Morte de médica em presídio leva OAB a cobrar políticas de saúde mental no sistema prisional

A Ordem dos Advogados do Brasil, Seccional Sergipe (OAB/SE), manifestou-se na noite desta quarta-feira (10) sobre a morte da médica Daniele Barreto, encontrada sem vida no Presídio Feminino de Sergipe na última terça-feira (9).

Em nota oficial, a instituição ressaltou que o caso evidencia a urgência de medidas mais eficazes voltadas à saúde mental e à preservação da dignidade da pessoa humana dentro das unidades prisionais.

O posicionamento da entidade destaca que, embora não lhe caiba discutir o mérito do processo criminal em andamento, é dever da sociedade e do Estado garantir que todas as pessoas privadas de liberdade tenham assegurados direitos fundamentais. Entre eles, o acesso ao devido processo legal, bem como a proteção da integridade física, moral e psicológica, em conformidade com os princípios constitucionais.
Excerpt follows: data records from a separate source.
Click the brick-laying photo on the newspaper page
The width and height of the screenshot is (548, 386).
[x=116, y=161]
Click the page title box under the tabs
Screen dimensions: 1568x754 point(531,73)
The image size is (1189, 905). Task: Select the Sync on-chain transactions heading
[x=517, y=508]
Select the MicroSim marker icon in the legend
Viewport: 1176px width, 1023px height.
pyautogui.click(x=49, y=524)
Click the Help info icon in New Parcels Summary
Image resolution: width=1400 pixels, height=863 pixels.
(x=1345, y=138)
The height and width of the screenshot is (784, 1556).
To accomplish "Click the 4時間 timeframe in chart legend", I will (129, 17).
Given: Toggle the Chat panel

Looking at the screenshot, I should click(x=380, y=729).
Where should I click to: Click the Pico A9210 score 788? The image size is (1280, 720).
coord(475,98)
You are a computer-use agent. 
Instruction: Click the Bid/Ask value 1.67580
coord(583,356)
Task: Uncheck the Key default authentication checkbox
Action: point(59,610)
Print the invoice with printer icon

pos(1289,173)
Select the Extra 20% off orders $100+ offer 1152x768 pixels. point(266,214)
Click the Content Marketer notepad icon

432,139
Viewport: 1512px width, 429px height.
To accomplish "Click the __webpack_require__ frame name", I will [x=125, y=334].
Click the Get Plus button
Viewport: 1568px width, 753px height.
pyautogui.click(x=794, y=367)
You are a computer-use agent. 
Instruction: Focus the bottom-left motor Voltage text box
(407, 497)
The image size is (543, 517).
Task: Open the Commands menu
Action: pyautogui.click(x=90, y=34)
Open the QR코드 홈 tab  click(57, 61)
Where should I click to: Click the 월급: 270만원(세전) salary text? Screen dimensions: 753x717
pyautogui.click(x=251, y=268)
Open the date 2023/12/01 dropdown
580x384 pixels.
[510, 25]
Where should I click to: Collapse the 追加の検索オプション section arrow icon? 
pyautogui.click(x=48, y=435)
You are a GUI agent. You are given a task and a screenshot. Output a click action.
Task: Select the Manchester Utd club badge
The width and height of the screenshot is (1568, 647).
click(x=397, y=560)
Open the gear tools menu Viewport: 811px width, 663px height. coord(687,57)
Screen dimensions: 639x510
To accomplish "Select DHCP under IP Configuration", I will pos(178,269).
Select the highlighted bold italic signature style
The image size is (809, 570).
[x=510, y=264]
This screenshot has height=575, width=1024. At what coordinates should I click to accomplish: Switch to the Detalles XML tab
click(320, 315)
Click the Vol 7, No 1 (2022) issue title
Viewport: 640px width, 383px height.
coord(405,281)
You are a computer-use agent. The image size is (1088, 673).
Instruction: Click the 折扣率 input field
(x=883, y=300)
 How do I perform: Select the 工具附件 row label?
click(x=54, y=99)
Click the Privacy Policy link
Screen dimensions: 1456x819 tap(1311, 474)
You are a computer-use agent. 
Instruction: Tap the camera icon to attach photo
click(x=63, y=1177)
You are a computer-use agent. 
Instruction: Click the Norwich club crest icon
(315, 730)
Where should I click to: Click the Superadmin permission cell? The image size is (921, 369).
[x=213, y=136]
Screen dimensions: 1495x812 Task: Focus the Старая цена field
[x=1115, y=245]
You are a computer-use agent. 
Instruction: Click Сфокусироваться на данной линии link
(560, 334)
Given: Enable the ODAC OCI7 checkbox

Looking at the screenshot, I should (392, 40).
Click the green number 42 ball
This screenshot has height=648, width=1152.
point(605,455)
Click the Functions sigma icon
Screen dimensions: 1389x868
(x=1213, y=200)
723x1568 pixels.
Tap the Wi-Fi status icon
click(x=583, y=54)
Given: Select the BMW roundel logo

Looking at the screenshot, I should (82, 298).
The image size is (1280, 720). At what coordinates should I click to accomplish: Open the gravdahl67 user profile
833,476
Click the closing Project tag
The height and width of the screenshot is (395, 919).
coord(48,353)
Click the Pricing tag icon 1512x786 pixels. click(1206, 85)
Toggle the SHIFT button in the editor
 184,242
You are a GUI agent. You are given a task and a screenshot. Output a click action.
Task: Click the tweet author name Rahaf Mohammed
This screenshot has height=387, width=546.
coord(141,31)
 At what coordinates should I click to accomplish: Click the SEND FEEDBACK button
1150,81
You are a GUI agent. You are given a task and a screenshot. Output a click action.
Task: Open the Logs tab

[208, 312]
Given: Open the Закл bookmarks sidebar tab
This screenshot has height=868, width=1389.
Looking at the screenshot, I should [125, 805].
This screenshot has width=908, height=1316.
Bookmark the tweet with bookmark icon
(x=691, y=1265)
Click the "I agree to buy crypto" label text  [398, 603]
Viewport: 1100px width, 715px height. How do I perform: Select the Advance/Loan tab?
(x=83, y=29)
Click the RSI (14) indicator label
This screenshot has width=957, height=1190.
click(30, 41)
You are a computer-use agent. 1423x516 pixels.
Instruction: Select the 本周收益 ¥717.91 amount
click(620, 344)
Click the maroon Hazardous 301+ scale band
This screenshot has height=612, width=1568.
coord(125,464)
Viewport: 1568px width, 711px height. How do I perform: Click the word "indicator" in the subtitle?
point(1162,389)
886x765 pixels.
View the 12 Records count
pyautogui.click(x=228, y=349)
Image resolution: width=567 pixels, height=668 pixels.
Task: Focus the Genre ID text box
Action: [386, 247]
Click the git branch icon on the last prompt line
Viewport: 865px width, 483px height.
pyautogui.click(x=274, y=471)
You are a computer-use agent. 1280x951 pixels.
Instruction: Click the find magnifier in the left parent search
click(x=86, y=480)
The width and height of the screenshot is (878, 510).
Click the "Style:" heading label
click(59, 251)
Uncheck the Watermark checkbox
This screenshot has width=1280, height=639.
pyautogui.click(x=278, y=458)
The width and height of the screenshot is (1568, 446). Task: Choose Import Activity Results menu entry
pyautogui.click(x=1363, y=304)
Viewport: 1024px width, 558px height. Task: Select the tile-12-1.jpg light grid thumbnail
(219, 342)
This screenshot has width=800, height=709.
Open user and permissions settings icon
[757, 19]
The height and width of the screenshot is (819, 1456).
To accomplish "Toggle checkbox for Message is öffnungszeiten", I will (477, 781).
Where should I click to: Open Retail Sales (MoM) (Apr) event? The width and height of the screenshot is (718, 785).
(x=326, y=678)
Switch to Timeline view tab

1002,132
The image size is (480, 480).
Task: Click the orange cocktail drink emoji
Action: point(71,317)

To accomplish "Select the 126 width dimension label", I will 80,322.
A Ordem também reforçou o papel indispensável da advocacia na defesa de custodiados, especialmente em momentos críticos como audiências de custódia. Segundo o comunicado, alertas médicos e relatórios clínicos que indiquem riscos à saúde do preso devem receber a devida atenção das autoridades, e a palavra do advogado deve ser considerada como instrumento essencial para a tomada de decisões justas e proporcionais.

“É necessário lembrar que a Constituição Federal assegura a indispensabilidade do advogado à administração da justiça. A advocacia não é, e jamais será, uma mera espectadora no processo, especialmente na audiência de custódia. Situações em que há alerta expresso sobre risco clínico, parecer ou relatório médico que evidenciem ameaças à integridade do custodiado exigem que tais manifestações sejam devidamente levadas em consideração”, diz nota da OAB.

“Tanto a palavra do advogado como a presunção de veracidade dos documentos médicos devem ser respeitadas, pois são instrumentos essenciais para a promoção de decisões justas, razoáveis e proporcionais”, acrescenta.

Ações anunciadas

A OAB/SE informou que acompanhará de perto as investigações sobre a morte da médica, cobrando esclarecimentos quanto ao vazamento de imagens e informações sigilosas, além de fiscalizar as condições de atendimento médico e psicológico oferecidas no presídio.

A entidade também avalia propor medidas mais amplas para assegurar acompanhamento adequado a internos que enfrentem sofrimento psíquico, defendendo a criação de políticas públicas específicas para o cuidado integral da saúde mental no sistema penitenciário sergipano.

“Reafirmamos nosso compromisso inabalável com a defesa da vida e da dignidade da pessoa humana. A prevenção ao suicídio deve ser tratada como responsabilidade coletiva, com políticas públicas efetivas que alcancem tanto o sistema prisional quanto a sociedade em geral”, conclui a nota da Ordem, assinada pelo presidente da entidade, Danniel Costa.